Data items:
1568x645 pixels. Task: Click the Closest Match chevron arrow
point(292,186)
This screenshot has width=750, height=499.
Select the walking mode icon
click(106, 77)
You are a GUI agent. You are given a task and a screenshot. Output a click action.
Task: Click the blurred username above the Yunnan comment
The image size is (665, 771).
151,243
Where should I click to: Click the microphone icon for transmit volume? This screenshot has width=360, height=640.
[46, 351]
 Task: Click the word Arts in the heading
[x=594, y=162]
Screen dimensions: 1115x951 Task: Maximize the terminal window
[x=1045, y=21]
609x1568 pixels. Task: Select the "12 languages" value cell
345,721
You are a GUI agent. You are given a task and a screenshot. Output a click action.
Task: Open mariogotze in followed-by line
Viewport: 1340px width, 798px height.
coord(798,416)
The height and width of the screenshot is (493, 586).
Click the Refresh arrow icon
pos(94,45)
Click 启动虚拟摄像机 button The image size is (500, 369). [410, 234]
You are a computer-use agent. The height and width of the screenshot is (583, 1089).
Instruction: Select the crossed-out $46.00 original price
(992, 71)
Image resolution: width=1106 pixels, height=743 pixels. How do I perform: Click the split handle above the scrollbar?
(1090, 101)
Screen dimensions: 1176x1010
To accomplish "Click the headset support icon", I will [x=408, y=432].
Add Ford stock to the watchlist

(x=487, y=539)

Problem to solve:
Your task is to repeat the records exactly. Begin at their first line and stop after the line containing "Task: Click the blurred".

Answer section:
1568x645 pixels. Task: Click the Closest Match chevron arrow
point(292,186)
This screenshot has width=750, height=499.
Select the walking mode icon
click(106, 77)
You are a GUI agent. You are given a task and a screenshot. Output a click action.
Task: Click the blurred username above the Yunnan comment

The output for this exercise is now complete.